Sometimes I still think of her, and I know that there are almost no chances of us meeting again, but I just wanted her to know that I have been doing a lot of thinking lately, and that I still miss her, I know after all these days, I have always missed her. I had tried to find her, in the refugee camp, always I have craved for her company, be it during my short stay at a Gurudwara in Chandigarh, or my working days as a peon in Delhi, I cannot think of a single night when I did not miss her, and then when I started my own business in Lucknow, and then in Kolkata, every night I had come back to bed, tired, my whole crying for rest, but I could not sleep.
I grew insomniac, and I realized that when you are suffering from insomnia, you are never really asleep, nor are you awake, you are always in a trance, dreaming, contemplating about those transparent lakes and white mountains and green valleys and blue skies and breathy music. Today I am an old man, living a bachelor’s life, managing my own business in a foreign land, with alien people of unknown customs and weird traditions and food, I do not belong here, I want to go back to my place, to those fields, and beyond the fields, the mountains, to my Noor, to my village. I have no reasons to regret, because all the rumors have been true, all that was promised has been fulfilled, this country has given me food to eat, and air to breath, she has nestled me like her own child, but I am, at the end, not your breed.
I just want to say that I miss them, my land and my people, especially Noor, I, just, miss them.
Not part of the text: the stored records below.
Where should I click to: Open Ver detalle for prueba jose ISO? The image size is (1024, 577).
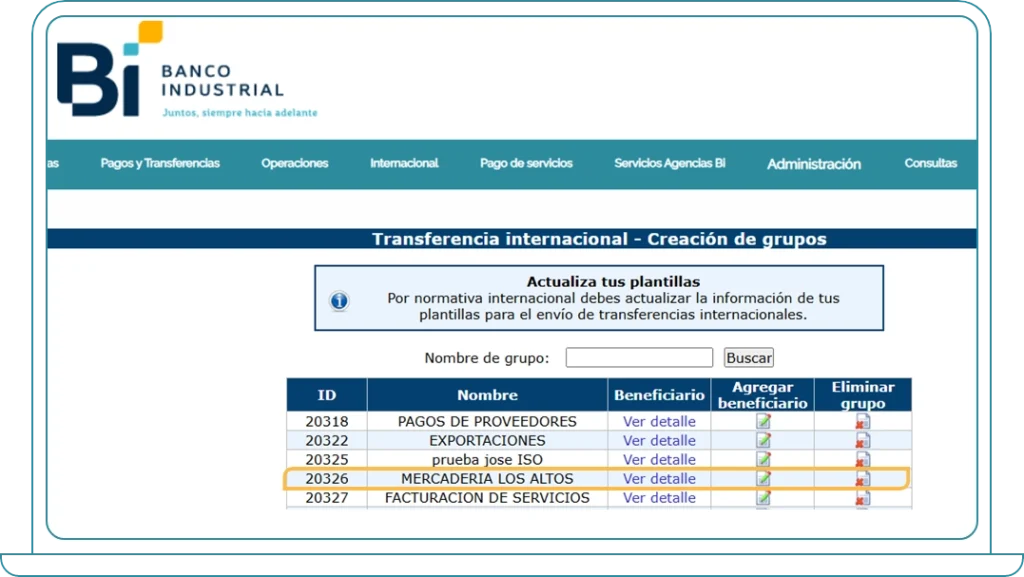(657, 459)
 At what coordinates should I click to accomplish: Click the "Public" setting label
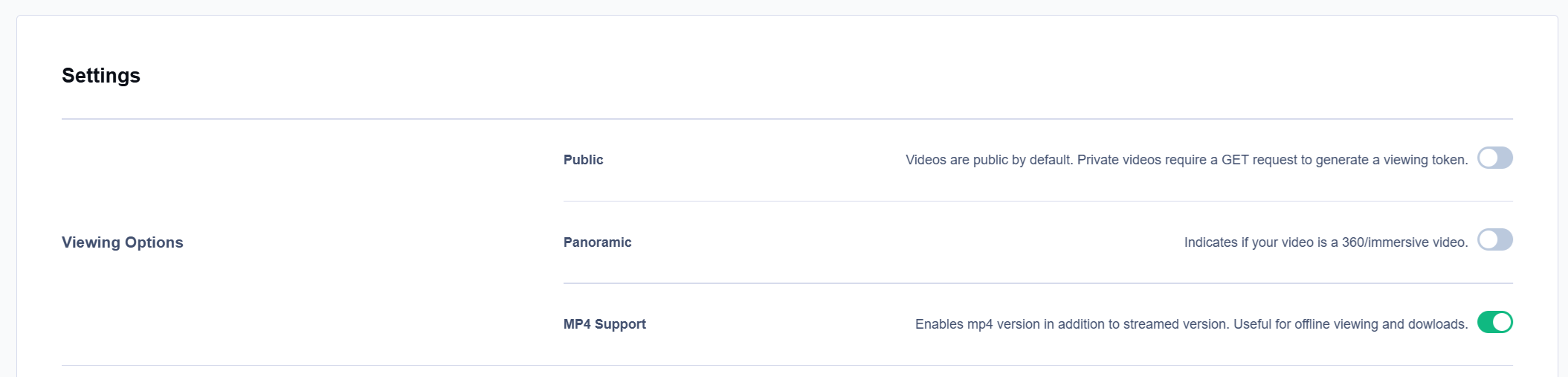(583, 160)
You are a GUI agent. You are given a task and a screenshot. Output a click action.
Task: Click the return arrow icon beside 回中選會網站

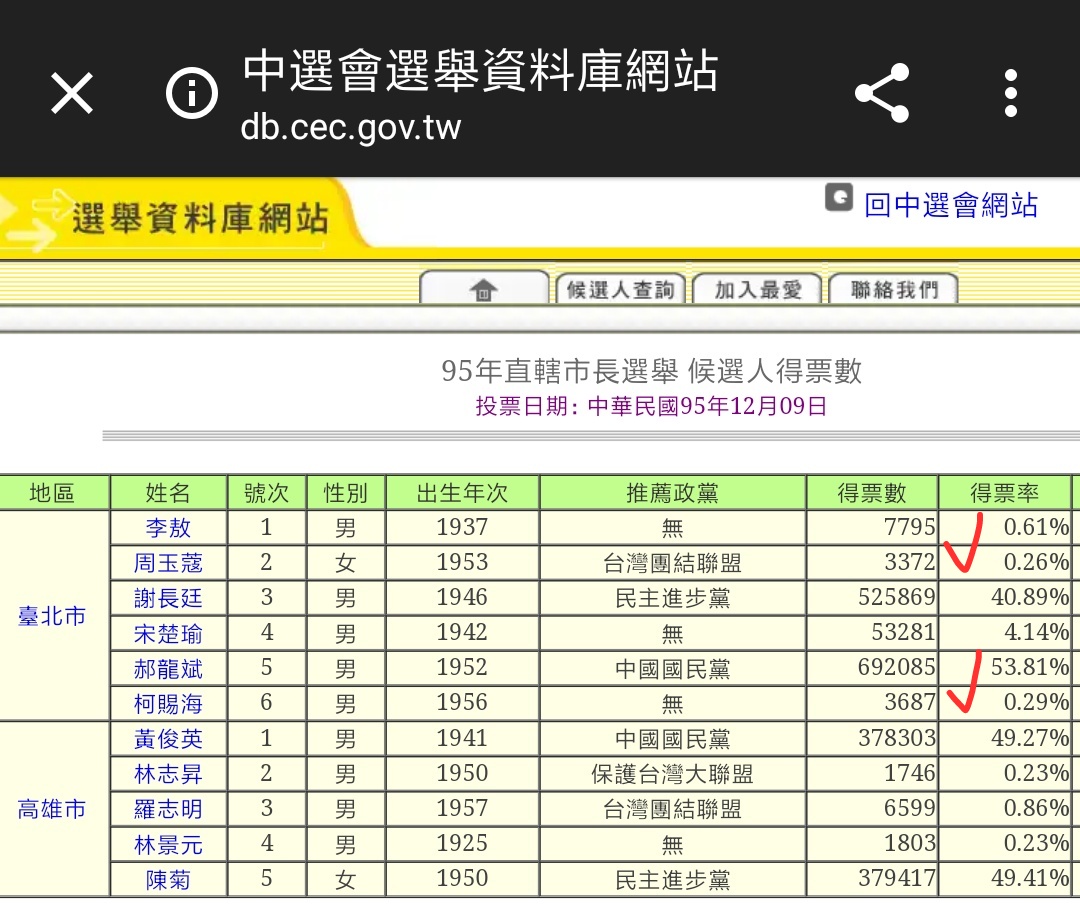coord(838,198)
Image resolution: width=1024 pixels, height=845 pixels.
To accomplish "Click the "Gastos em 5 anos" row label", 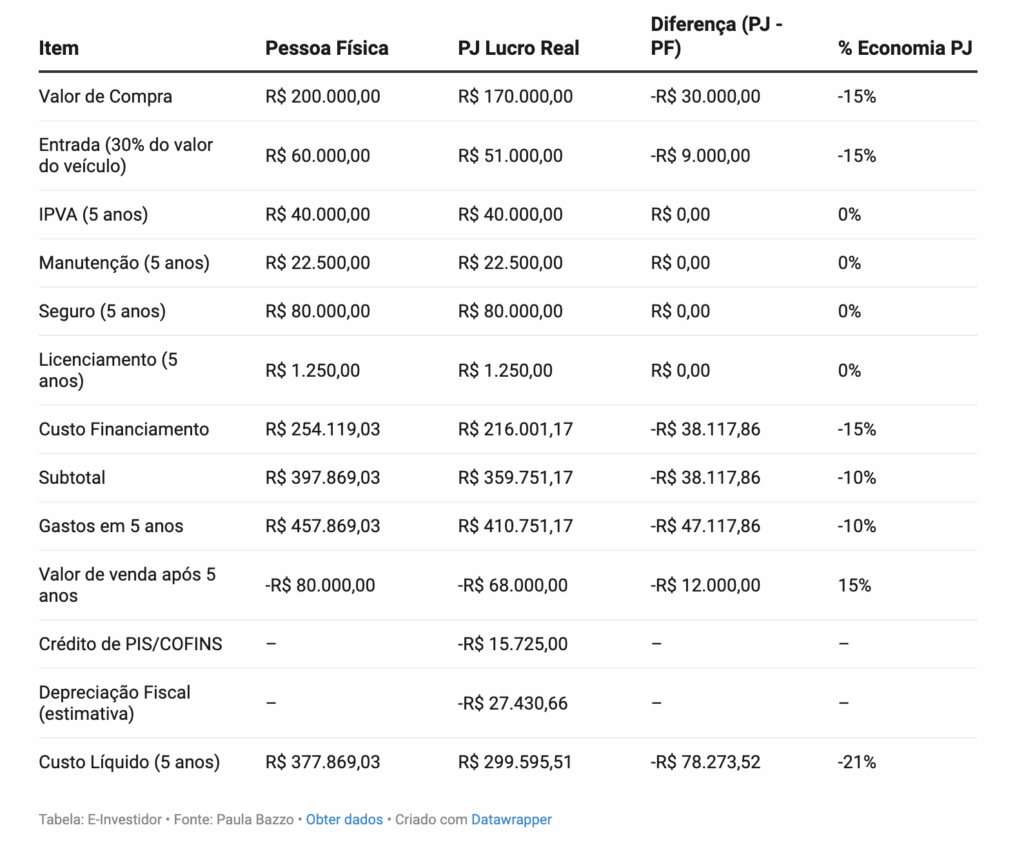I will 111,526.
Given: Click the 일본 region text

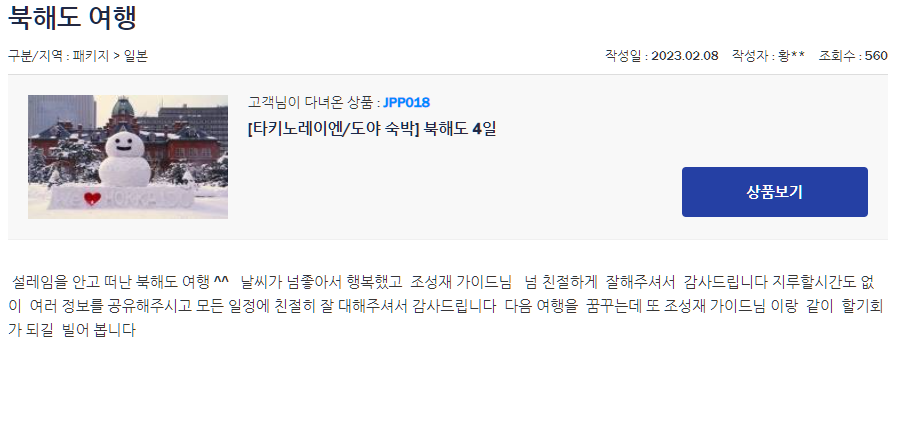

It’s so strange to think that there was someone, and some lands that I knew so well, is now a total stranger to me, most of the time I implore my tired and sleepless brain to forget, because that is easier, but then I find something, some old memory lying deep inside at a corner of my heart, and I get years younger, as I feel a surge of bliss, which makes me realize that there never had been any reason in my life, in the way I lived, but off late, I perceive that everything that has occurred are all just mere effects of many particular causes.
And that is good, because today, I am still alive and earning my own bread. I hope everything is good there, in Pakistan, and Noor is happy somewhere, I hope everything is great, but a small part of me also hopes, that those days come back to my taciturn life, those carefree and causeless and distant days, and we can at last hold hands and walk those magic fields again, be happy again, sleep under the stars, feel the coolness of the night, untangle the mysteries of the unknown through our imaginations, and set up our wooden cottage on that side of our mystic mountain, let me control the horde of sheep, and against the dying lights of the day, as the valleys and mountains and skies would be painted in sepia, your voice would play with the winds and as darkness would descend we would be lost in our own little world of fantasies, away, far away from the madding crowds’ ignoble strife ruling this crazy world.